La Réserve fédérale américaine maintient la pression sur les taux

Le président de la Fed, Jerome Powell
Photo: Saul Loeb Agence France-Presse Le président de la Fed, Jerome Powell

La Réserve fédérale américaine a, sans surprise, laissé son taux directeur inchangé jeudi. Ce n’est que partie remise, la phase haussière devant reprendre dès décembre.

Au terme de sa réunion de deux jours du Comité monétaire, la Fed a maintenu jeudi son taux sur les prêts au jour le jour dans la fourchette 2-2,25 %. La banque centrale s’est toutefois empressée d‘ajouter que d’autres hausses seront nécessaires afin d’éviter un dérapage inflationniste et d’appuyer « une expansion économique durable ». Une augmentation de 25 points de base, une quatrième cette année, apparaît au menu de la réunion de décembre. Pour 2019, le scénario dominant demeure une augmentation de 25 points de base pour chacun des trois premiers trimestres.

Il y a un mois, les investisseurs s’inquiétaient d’une austérité accrue de la politique de la Réserve fédérale sous la forme d’une accélération de la remontée du taux cible. Le président de l’institution, Jerome Powell, laissait alors entendre que la banque centrale allait encore durcir sa politique monétaire pour éviter toute surchauffe d’une économie américaine surstimulée. Jeudi, ils ont plutôt retenu le passage du communiqué retenant que l’investissement des entreprises avait « ralenti par rapport à son rythme rapide du début de l’année » pour revenir à des anticipations d’une hausse progressive.

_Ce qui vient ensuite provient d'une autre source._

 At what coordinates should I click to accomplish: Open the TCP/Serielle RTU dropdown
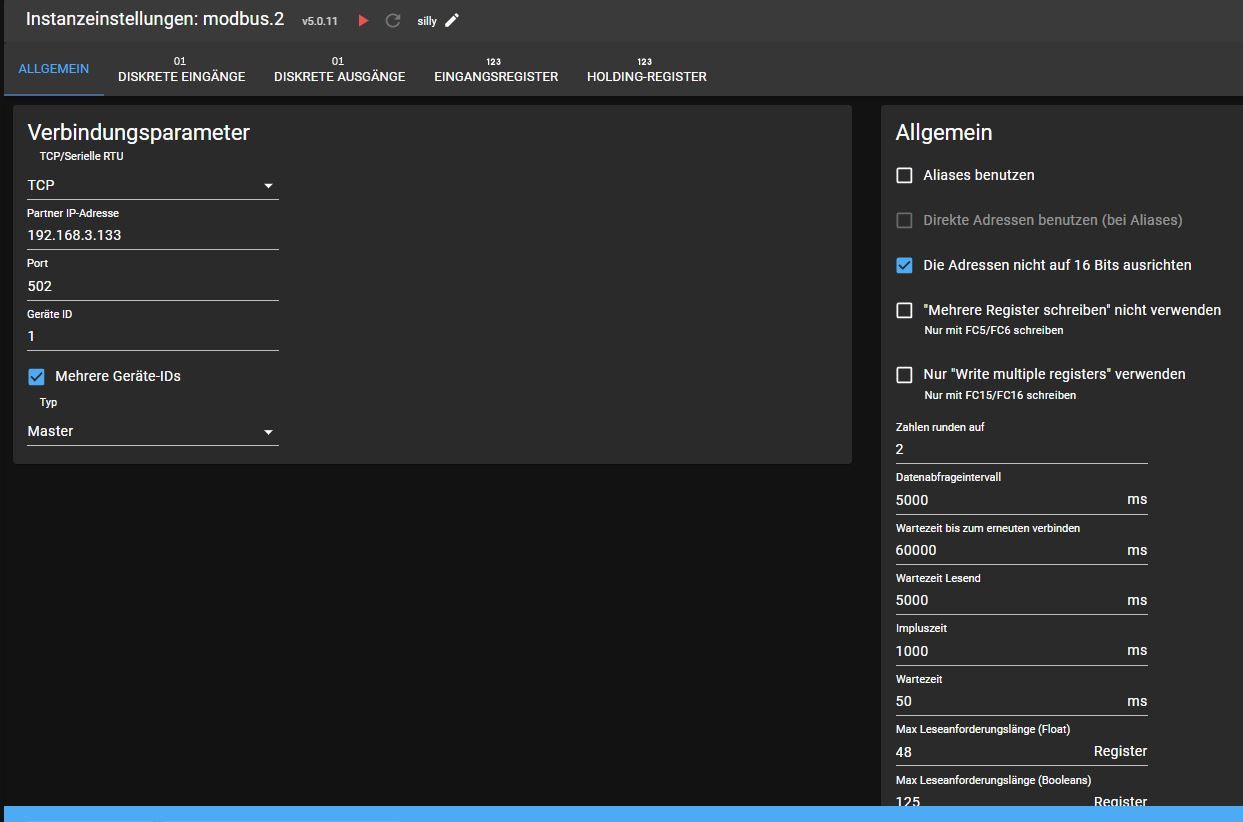(152, 186)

Autrement, le Comité monétaire, dans son communiqué, n’a pas causé de surprise, reprenant pratiquement les mots utilisés en septembre pour qualifier une activité économique « forte », des gains d’emplois « solides » et des dépenses des ménages « en robuste augmentation ». Il mentionne la baisse du taux de chômage. La Fed continue d’apprécier les risques que court l’expansion économique comme « équilibrés » et surveille « les développements financiers et internationaux ».

« Autant la croissance de l’économie, la performance du marché du travail et l’évolution de l’inflation militent pour la poursuite du rythme trimestriel des hausses des taux directeurs. Toutefois, à mesure que la politique monétaire s’approchera d’un niveau restrictif, on pourra s’attendre à ce que la Fed mentionne un peu plus certains signes de fragilité », retient Francis Généreux, économiste principal au Mouvement Desjardins.

Au début du mois, le département du Travail soulignait que l’économie américaine, qui carbure au rythme annuel d’une croissance du PIB de 3,5 % au troisième trimestre, après 4,2 % au deuxième, avait créé 250 000 emplois en octobre. Le taux de chômage demeurait cependant à 3,7 %, à son bas des 50 dernières années. Surtout, les salaires enregistraient une augmentation de 0,2 % par rapport à septembre. Sur un an, la progression des salaires s’est accélérée à 3,1 %, soit un rythme bien supérieur à celui de l’inflation. Il s’agit en outre du rythme le plus rapide depuis avril 2009, soulignait le département du Travail. Pour l’heure, l’inflation demeure autour de la cible des 2 % aux États-Unis, mais les risques de surchauffe ne sont pas écartés.

Tous les économistes prévoient cependant que la croissance américaine, qui devrait atteindre, voire dépasser les 3 % cette année, va ralentir l’année prochaine une fois que le stimulus des réductions d’impôt va s’estomper. La Fed prévoit 2,5 % d’expansion en 2019. Seul le gouvernement Trump reste plus optimiste, son ministre des Finances, Steven Mnuchin, ayant encore assuré fin septembre que l’expansion se poursuivrait sur un rythme « supérieur à 3 % ».